You should ask yourself why you want a RAID 0 configuration. If you are hoping to get speedups from RAIDING IDE drives together, especially very fast ones, then you should think again. My tests in a host of different circumstances, and with various motherboards have made it clear to me that IDE RAID 0 setups rarely work out faster, but _usually slower_, despite the 'common knowledge' which say that it does. It does with SCSI drives, but (I'm guessing) the interrupt clashes which arise on fast IDE drives counteract the benefit of striped access. It turned out that many, many other people found this too. See for example


http://www.anandtech.com/storage/sh...html?i=1491&p=1
http://www.anandtech.com/storage/showdoc.html?i=1491&p=24
http://www.hardocp.com/article.html?art=Mjk2LDM=

Note that there can be some RAID benefit with sequential READ in normal working (rather than test) scenarios, but then when you realise that you have effectively doubled the drive cache size by putting the two together, then that pretty much accounts for the small benefit gained.
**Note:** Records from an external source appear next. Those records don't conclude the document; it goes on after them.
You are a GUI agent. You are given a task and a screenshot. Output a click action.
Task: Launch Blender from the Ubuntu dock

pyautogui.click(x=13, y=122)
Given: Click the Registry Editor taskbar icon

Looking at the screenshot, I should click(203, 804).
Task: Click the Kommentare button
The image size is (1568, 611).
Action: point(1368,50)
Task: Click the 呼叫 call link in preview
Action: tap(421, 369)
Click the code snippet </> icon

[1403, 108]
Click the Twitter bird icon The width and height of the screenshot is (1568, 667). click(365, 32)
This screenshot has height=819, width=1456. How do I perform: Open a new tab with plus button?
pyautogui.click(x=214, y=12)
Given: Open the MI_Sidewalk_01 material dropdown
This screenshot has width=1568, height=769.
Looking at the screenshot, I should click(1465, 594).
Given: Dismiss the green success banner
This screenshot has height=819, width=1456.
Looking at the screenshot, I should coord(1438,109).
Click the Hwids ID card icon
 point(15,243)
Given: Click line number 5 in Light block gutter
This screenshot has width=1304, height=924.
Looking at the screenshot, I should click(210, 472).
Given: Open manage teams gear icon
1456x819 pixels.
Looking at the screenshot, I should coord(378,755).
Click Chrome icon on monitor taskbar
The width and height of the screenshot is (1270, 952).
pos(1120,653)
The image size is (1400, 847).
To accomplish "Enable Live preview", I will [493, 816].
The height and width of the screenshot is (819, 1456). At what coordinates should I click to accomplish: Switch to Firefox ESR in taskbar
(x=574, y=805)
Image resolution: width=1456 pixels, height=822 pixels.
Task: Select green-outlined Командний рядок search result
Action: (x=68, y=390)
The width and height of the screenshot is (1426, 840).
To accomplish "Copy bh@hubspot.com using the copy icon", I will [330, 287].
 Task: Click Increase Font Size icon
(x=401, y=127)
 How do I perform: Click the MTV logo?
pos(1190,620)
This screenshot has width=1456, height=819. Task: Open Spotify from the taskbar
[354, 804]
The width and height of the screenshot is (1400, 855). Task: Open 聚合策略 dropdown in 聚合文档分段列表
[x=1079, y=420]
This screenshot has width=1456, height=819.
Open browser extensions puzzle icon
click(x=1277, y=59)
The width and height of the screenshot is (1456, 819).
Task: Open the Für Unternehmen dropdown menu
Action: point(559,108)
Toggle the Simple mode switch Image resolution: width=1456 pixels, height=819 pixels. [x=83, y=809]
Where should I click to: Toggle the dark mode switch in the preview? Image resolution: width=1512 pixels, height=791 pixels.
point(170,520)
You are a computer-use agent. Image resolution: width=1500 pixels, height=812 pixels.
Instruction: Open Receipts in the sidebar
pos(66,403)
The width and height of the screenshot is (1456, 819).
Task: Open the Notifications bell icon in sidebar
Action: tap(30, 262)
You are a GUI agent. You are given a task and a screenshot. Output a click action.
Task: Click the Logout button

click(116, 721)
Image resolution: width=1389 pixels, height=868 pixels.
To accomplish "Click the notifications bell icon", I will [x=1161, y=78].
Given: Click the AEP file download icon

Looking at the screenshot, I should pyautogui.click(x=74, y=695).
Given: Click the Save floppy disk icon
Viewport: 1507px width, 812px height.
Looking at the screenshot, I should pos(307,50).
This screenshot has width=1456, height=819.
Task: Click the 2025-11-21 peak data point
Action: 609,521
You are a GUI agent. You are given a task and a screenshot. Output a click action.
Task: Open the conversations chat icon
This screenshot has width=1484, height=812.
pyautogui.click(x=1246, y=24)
If on the other hand you have single files which are about 300 GB, then that is a fair reason to use RAID 0 :)

Sorry not to answer your question, but I might have provided you with a comment which means you no longer need an answer to the question.

My advice: Use all the disks as single disks, and do regular idle-time software synchronisation across two disks. Then you get fast acess when you need it, some slight delay to cope if things go software belly up as well as hardware belly up. The rest of the backup schedule depends on your requirements.

Oh and if your motherboard blows you're not stuck with all your information on RAIDED drives.